[Start GIVEN RECORDS]

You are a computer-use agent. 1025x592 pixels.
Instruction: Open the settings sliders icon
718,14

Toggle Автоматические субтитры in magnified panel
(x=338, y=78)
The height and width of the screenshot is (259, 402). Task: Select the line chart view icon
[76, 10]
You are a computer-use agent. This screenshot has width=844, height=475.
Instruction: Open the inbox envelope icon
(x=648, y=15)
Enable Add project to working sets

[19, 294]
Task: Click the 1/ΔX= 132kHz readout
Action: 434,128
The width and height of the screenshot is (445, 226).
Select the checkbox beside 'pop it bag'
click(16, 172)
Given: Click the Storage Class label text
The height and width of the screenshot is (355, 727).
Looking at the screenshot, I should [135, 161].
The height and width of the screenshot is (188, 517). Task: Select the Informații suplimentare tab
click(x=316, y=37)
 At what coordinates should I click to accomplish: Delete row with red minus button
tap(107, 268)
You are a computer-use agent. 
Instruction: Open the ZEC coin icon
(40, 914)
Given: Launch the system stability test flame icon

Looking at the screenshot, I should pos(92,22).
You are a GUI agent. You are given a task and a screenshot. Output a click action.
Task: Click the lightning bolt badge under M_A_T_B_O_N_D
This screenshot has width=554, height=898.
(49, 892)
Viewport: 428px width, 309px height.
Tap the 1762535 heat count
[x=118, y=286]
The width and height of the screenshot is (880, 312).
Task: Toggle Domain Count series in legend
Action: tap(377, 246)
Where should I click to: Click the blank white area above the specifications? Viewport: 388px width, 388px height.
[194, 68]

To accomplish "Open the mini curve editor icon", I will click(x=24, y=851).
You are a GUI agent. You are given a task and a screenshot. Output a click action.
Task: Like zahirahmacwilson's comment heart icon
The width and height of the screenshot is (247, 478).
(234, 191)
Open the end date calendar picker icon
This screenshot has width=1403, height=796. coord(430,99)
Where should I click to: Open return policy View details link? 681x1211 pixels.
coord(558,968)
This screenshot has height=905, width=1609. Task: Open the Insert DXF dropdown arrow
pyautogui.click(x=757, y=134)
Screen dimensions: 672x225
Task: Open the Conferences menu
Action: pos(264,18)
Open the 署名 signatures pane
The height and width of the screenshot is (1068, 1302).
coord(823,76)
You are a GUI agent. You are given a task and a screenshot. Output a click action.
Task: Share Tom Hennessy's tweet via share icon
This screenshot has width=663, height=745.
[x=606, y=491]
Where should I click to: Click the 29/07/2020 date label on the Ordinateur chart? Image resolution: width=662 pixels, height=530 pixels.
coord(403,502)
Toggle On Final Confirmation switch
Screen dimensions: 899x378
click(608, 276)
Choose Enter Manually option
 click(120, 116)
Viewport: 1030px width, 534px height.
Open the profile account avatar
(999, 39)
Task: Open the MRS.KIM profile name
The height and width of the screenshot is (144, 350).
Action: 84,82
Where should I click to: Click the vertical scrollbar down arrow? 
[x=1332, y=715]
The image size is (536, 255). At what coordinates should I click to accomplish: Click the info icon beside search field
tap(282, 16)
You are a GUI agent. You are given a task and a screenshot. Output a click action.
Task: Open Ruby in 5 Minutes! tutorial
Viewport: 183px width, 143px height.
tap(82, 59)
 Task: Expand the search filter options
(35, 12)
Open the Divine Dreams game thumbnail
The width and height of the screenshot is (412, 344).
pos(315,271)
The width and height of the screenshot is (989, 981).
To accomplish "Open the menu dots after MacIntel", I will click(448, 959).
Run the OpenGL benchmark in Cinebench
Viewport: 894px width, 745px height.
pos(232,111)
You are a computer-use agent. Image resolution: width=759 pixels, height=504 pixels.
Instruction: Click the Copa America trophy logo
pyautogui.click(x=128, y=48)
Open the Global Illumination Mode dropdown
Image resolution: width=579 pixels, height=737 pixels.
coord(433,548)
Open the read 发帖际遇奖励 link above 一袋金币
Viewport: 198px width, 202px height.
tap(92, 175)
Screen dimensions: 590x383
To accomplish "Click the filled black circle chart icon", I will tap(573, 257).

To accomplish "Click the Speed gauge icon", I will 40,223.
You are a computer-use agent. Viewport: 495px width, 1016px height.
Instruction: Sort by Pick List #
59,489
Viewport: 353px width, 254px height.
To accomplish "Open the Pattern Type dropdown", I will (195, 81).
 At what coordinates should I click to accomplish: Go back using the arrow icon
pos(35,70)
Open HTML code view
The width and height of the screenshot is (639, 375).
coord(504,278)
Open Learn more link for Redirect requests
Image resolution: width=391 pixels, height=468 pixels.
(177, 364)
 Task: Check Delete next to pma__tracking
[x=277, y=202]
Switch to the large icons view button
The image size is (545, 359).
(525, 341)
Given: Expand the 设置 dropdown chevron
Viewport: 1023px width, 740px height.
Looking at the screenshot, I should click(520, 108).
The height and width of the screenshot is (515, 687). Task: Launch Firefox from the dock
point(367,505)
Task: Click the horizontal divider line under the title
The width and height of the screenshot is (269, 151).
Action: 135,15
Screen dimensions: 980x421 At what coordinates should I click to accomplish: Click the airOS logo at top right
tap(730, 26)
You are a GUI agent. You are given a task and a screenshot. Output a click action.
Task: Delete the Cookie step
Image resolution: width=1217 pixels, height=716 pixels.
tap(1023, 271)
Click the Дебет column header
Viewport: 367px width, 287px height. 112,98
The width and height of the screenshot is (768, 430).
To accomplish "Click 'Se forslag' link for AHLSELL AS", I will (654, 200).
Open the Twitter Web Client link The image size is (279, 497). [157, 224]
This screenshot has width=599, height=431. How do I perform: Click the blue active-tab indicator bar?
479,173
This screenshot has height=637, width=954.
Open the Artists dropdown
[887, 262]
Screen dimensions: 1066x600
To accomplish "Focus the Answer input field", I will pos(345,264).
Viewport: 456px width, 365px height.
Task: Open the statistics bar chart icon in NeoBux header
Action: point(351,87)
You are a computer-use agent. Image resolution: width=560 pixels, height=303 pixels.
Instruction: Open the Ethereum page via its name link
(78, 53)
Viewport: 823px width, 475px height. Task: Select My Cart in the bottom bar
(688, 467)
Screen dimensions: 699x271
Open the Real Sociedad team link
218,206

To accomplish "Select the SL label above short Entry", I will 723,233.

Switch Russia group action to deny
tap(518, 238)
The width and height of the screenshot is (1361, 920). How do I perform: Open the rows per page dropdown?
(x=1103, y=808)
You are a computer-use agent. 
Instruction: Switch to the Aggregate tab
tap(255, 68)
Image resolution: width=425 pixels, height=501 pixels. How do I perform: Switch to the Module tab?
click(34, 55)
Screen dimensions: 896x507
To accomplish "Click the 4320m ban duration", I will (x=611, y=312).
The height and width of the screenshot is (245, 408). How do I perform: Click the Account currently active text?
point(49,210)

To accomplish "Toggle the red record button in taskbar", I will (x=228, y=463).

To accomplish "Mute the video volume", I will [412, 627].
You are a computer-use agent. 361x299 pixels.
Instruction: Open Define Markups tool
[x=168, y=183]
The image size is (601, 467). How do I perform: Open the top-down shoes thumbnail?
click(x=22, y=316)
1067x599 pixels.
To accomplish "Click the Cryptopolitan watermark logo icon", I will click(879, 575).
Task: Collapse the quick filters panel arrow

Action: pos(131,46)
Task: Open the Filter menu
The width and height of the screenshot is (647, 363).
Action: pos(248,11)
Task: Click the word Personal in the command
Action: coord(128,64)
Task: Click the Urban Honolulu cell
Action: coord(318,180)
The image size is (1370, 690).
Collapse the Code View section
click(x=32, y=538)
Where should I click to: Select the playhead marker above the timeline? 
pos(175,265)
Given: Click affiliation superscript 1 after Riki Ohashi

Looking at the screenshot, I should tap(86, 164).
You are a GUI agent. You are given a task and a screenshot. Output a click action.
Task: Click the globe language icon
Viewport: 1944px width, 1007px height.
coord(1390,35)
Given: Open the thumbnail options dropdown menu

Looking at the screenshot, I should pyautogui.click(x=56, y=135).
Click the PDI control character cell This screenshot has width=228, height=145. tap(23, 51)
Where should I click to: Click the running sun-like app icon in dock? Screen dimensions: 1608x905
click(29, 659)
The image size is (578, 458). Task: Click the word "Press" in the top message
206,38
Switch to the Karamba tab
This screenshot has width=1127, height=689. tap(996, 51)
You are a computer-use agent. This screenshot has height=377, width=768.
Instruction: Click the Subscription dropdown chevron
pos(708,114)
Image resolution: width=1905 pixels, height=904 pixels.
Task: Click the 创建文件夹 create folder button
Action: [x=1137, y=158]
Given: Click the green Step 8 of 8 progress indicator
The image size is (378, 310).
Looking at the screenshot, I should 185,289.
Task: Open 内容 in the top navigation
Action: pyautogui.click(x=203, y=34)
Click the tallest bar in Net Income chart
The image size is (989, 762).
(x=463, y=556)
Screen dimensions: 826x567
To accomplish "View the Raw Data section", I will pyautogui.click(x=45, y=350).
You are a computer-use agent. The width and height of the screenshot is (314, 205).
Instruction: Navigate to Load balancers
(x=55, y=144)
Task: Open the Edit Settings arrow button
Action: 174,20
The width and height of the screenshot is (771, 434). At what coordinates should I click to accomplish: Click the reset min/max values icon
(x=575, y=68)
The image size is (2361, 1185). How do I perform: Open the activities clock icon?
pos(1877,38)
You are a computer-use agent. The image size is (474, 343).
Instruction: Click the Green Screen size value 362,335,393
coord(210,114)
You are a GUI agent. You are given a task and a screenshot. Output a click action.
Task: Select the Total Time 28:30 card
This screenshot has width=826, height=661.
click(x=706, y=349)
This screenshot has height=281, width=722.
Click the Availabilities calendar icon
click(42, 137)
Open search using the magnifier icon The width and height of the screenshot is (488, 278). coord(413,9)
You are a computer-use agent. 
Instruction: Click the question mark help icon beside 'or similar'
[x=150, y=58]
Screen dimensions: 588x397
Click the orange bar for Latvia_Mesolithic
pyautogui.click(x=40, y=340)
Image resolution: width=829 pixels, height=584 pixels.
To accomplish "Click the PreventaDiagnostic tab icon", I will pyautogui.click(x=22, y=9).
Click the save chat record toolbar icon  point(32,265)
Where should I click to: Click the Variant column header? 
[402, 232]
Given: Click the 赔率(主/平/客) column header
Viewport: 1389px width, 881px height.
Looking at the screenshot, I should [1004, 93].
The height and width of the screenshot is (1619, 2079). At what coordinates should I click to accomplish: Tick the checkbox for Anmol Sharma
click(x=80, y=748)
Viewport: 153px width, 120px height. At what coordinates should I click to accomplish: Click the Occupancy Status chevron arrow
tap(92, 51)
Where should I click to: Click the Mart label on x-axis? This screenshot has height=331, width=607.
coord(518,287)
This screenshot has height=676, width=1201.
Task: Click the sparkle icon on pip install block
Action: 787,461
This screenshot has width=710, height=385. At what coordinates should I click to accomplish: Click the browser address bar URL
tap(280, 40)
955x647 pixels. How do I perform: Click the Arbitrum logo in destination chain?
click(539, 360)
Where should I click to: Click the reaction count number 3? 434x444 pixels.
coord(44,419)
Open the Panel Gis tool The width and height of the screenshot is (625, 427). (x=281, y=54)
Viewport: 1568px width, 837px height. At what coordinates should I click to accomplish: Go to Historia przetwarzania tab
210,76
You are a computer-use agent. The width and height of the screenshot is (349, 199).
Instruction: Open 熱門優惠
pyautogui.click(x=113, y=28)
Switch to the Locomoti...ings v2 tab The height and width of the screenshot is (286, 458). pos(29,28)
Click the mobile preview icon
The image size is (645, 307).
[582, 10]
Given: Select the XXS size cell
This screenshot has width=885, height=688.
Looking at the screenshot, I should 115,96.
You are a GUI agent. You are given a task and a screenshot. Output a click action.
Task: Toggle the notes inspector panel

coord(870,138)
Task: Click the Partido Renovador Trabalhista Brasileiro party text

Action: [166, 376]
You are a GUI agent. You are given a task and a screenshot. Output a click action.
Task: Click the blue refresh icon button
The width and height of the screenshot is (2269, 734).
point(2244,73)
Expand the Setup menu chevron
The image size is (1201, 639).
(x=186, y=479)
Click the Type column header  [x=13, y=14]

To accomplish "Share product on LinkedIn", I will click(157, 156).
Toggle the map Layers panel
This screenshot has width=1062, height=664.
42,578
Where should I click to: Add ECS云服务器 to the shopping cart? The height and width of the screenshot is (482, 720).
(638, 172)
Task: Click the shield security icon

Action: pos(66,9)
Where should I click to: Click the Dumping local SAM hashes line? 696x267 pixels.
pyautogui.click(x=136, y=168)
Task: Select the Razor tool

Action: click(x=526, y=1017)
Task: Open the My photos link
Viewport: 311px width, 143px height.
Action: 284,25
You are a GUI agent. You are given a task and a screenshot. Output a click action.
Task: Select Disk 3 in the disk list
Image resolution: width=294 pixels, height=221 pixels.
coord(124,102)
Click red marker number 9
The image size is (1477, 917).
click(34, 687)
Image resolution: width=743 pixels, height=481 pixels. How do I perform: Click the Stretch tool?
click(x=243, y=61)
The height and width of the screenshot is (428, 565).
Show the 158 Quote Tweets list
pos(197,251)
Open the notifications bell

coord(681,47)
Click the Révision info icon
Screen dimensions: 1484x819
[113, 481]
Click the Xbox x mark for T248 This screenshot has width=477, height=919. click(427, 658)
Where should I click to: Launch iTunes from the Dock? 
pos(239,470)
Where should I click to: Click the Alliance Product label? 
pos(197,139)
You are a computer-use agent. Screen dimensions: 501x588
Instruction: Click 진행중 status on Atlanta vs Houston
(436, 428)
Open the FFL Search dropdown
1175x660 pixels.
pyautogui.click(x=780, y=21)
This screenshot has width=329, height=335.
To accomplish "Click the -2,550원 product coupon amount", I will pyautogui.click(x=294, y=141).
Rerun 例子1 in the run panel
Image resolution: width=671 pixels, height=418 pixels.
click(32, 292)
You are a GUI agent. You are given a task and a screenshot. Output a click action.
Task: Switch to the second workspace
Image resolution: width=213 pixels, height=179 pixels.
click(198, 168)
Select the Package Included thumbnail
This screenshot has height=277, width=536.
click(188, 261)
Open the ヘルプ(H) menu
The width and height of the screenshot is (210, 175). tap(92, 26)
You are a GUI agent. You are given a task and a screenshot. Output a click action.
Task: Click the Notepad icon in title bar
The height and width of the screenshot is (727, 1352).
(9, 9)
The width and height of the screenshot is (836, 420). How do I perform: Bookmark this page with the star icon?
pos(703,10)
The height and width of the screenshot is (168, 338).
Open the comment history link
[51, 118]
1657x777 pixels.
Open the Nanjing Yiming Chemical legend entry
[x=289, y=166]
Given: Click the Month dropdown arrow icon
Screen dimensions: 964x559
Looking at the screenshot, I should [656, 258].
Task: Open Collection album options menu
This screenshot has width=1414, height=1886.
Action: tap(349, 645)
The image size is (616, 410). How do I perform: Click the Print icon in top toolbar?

[End GIVEN RECORDS]

TASK DETAILS: In the lines between the one holding "955x647 pixels. How" and the one holding "Looking at the screenshot, I should 115,96.", inclusive, swap "reaction count" for "like count". Output only those lines, with nothing else changed.

SOLUTION FOR THIS PROBLEM:
955x647 pixels. How do I perform: Click the Arbitrum logo in destination chain?
click(539, 360)
Where should I click to: Click the like count number 3? 434x444 pixels.
coord(44,419)
Open the Panel Gis tool The width and height of the screenshot is (625, 427). (x=281, y=54)
Viewport: 1568px width, 837px height. At what coordinates should I click to accomplish: Go to Historia przetwarzania tab
210,76
You are a computer-use agent. The width and height of the screenshot is (349, 199).
Instruction: Open 熱門優惠
pyautogui.click(x=113, y=28)
Switch to the Locomoti...ings v2 tab The height and width of the screenshot is (286, 458). pos(29,28)
Click the mobile preview icon
The image size is (645, 307).
[582, 10]
Given: Select the XXS size cell
This screenshot has width=885, height=688.
Looking at the screenshot, I should 115,96.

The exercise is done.